TASK DETAILS:
The task calls for an exact copy of the records, without any images.

DATASET EXCERPTS:
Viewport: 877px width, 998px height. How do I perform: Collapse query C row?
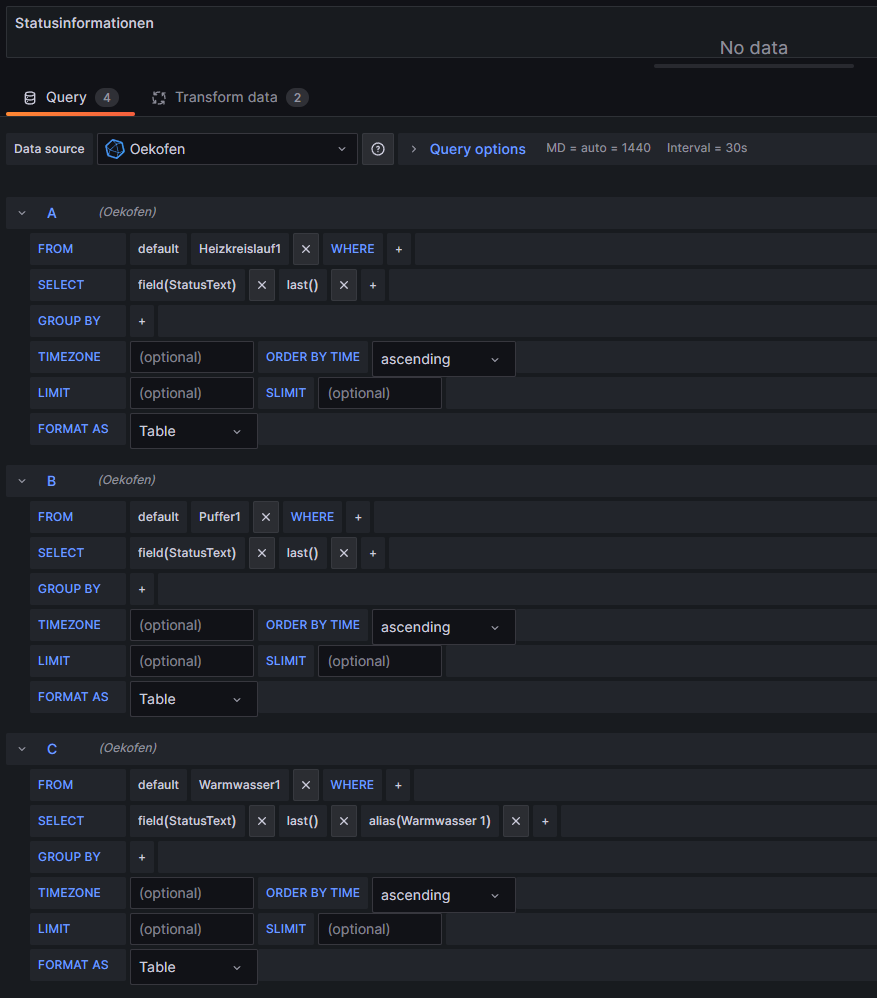coord(22,749)
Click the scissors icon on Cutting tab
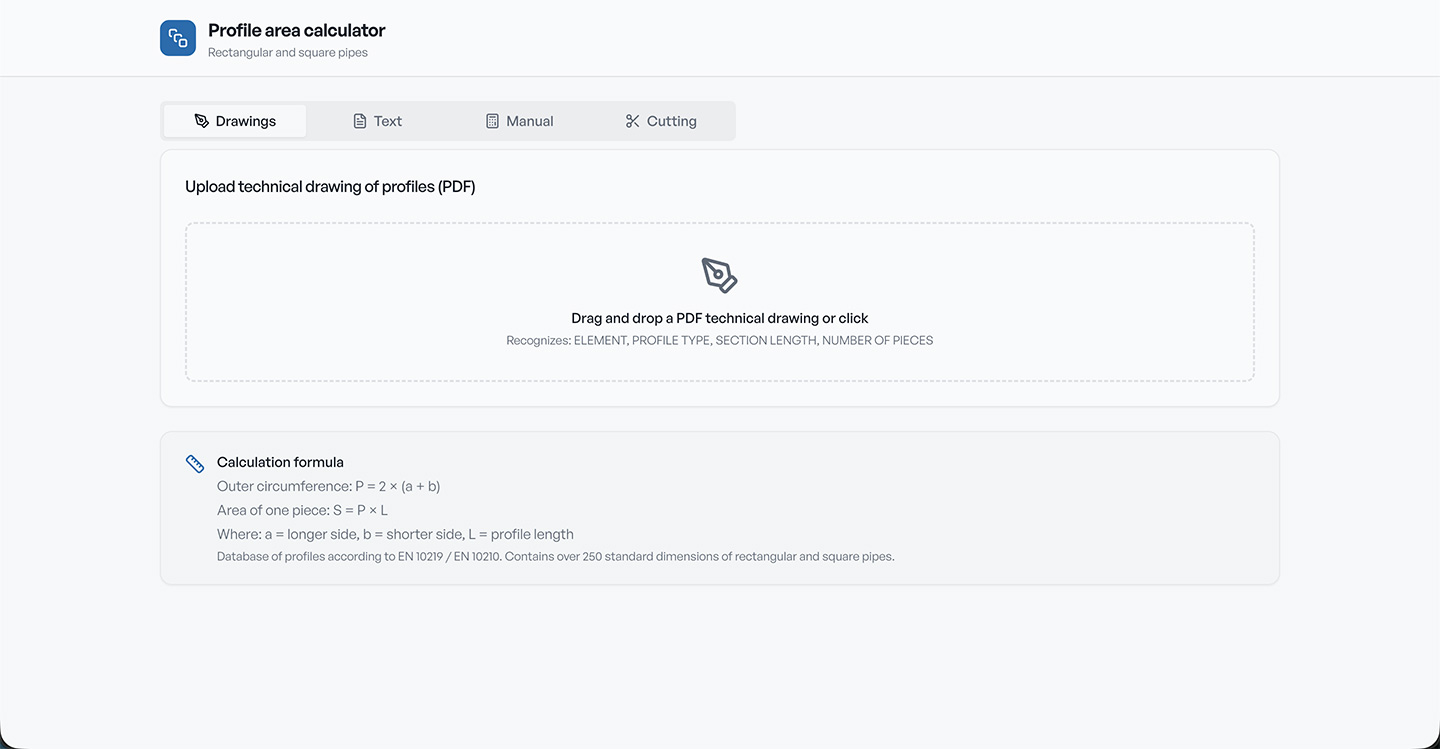Image resolution: width=1440 pixels, height=749 pixels. pos(632,121)
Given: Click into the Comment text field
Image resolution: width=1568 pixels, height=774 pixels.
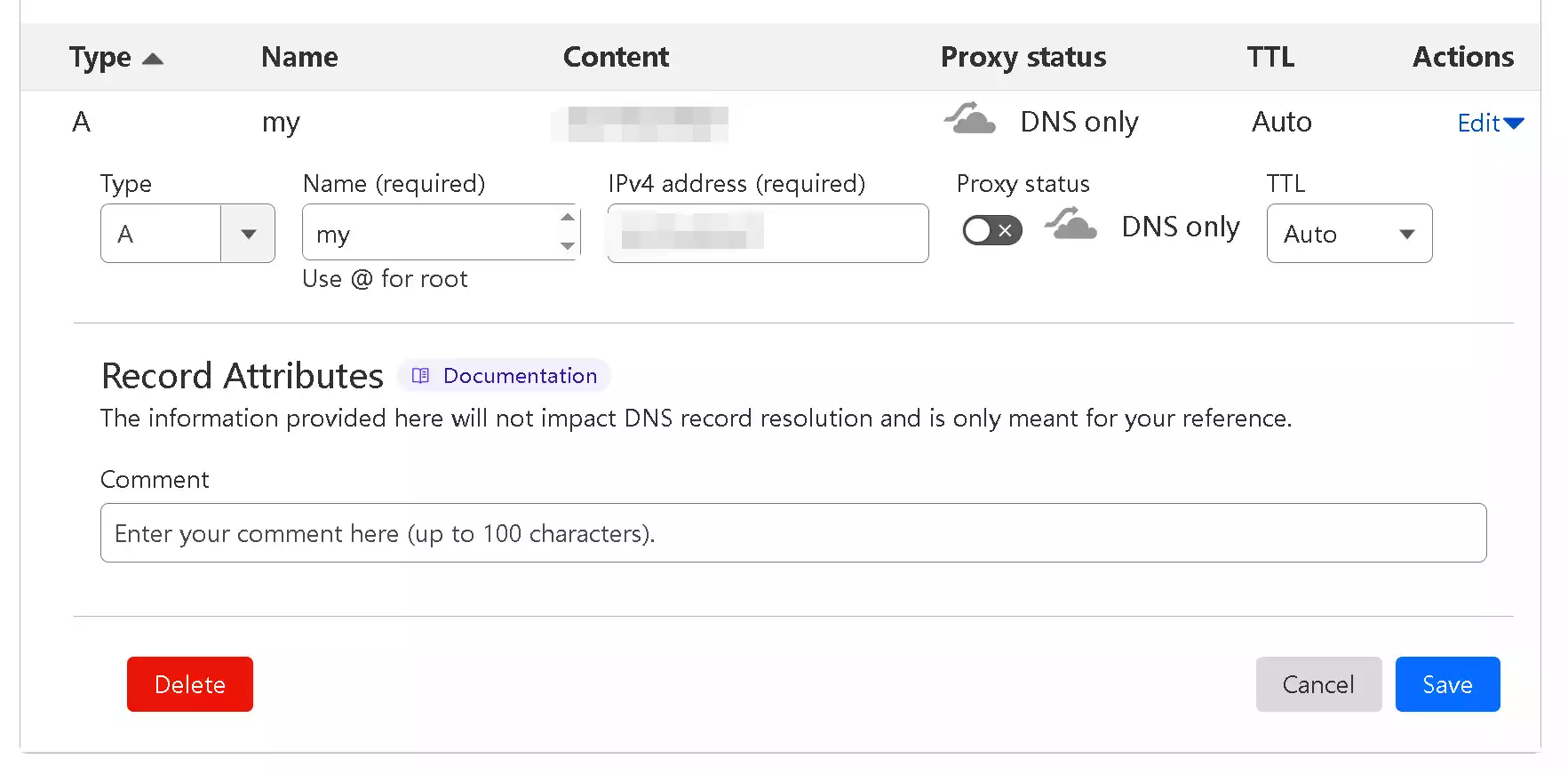Looking at the screenshot, I should (792, 533).
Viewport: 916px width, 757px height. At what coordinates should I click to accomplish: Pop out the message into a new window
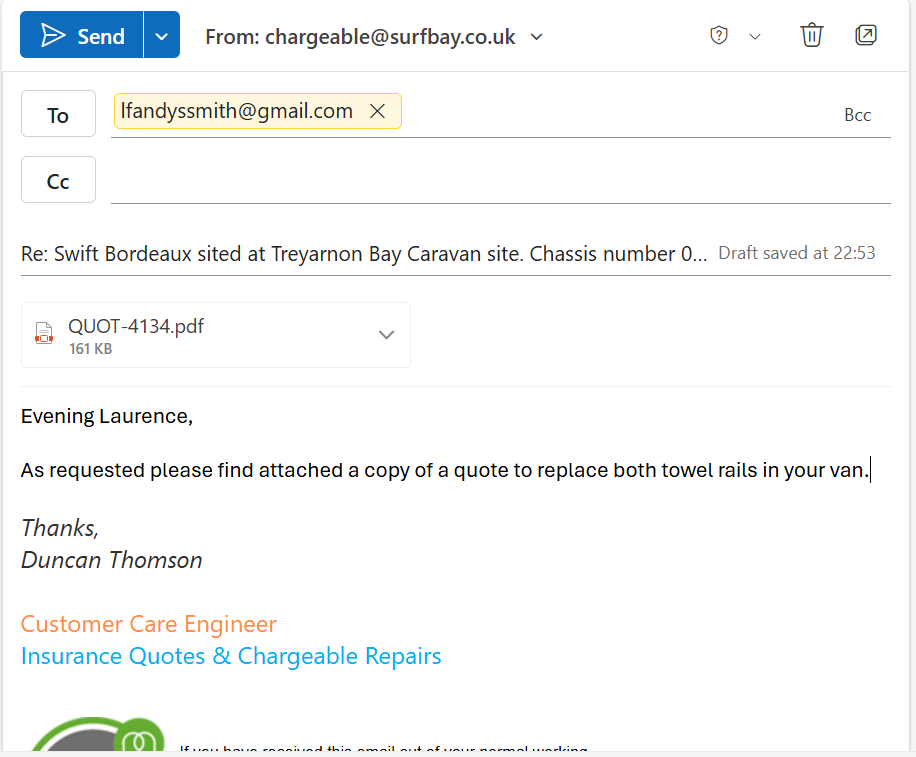(x=866, y=36)
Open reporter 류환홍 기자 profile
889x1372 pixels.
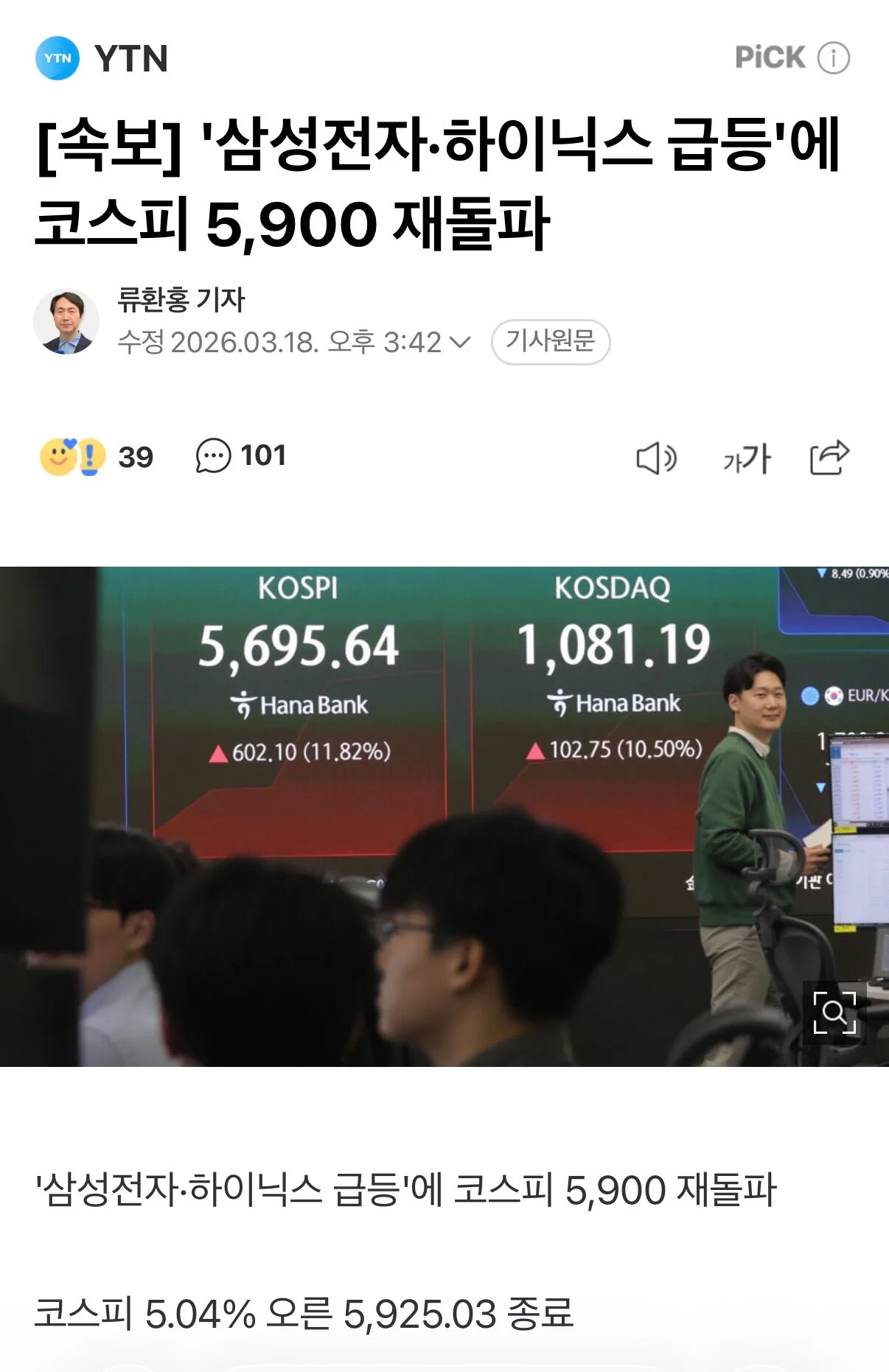[181, 299]
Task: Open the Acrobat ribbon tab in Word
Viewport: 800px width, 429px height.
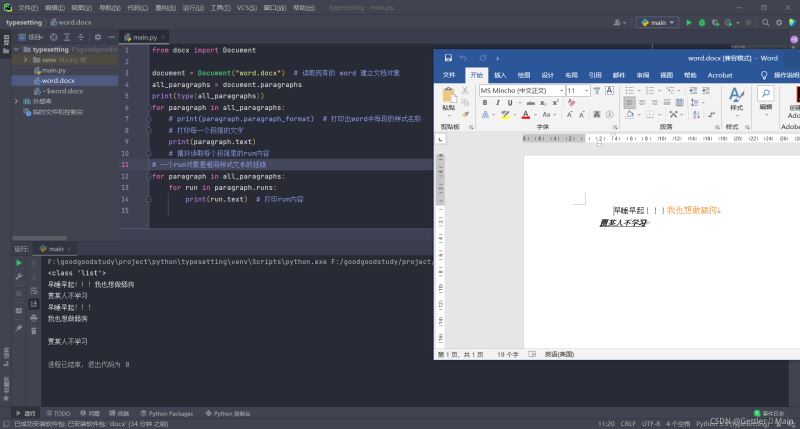Action: (720, 75)
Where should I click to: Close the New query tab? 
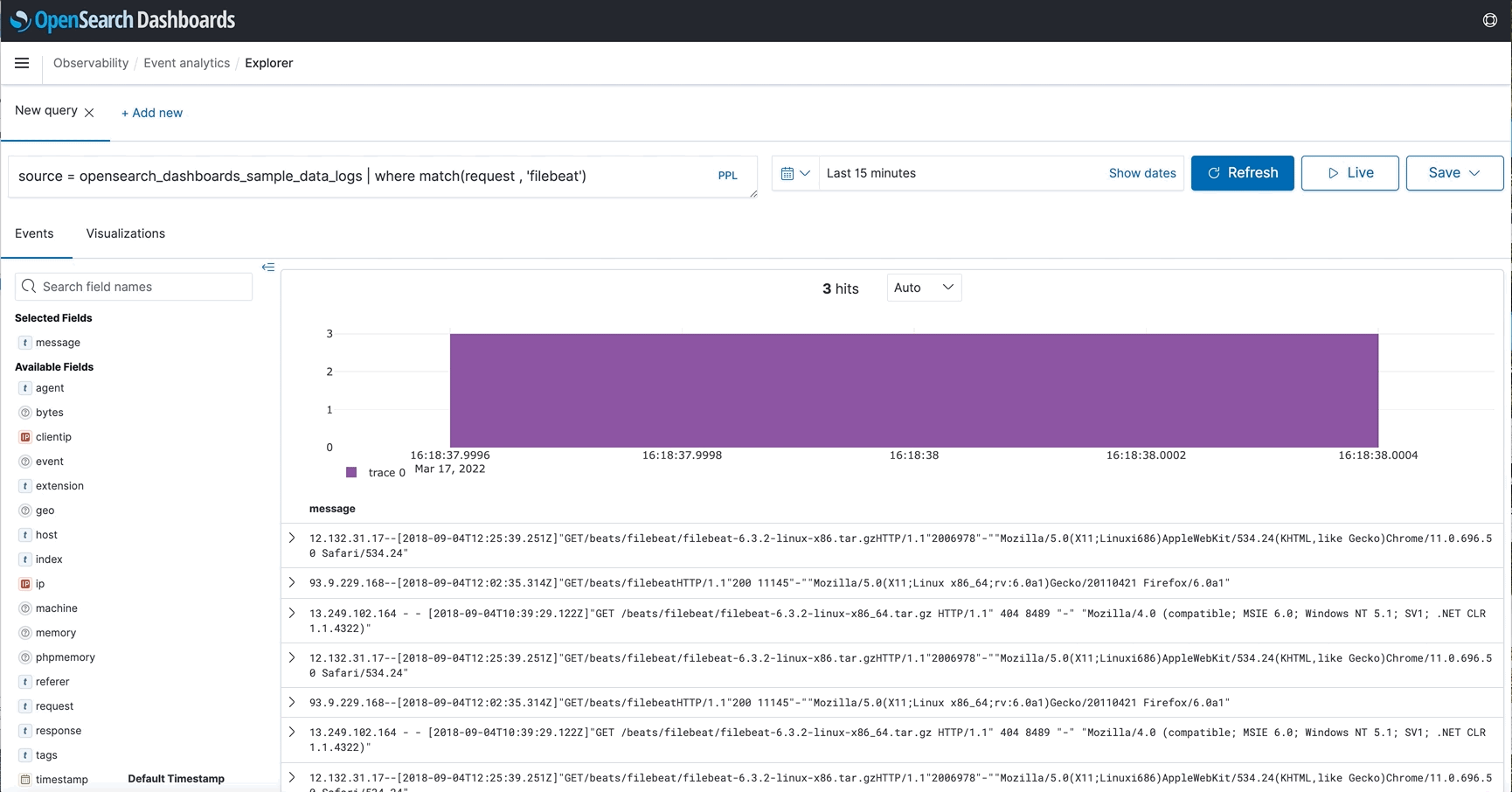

RESULT:
Viewport: 877px width, 998px height. How do I perform: Collapse query C row?
coord(22,749)
Click the scissors icon on Cutting tab
Image resolution: width=1440 pixels, height=749 pixels. pos(632,121)
Given: Click into the Comment text field
Image resolution: width=1568 pixels, height=774 pixels.
Looking at the screenshot, I should (792, 533).
Viewport: 916px width, 757px height. At what coordinates should I click to accomplish: Pop out the message into a new window
(x=866, y=36)
Open reporter 류환홍 기자 profile
889x1372 pixels.
[181, 299]
Task: Open the Acrobat ribbon tab in Word
Viewport: 800px width, 429px height.
Action: (720, 75)
Where should I click to: Close the New query tab? 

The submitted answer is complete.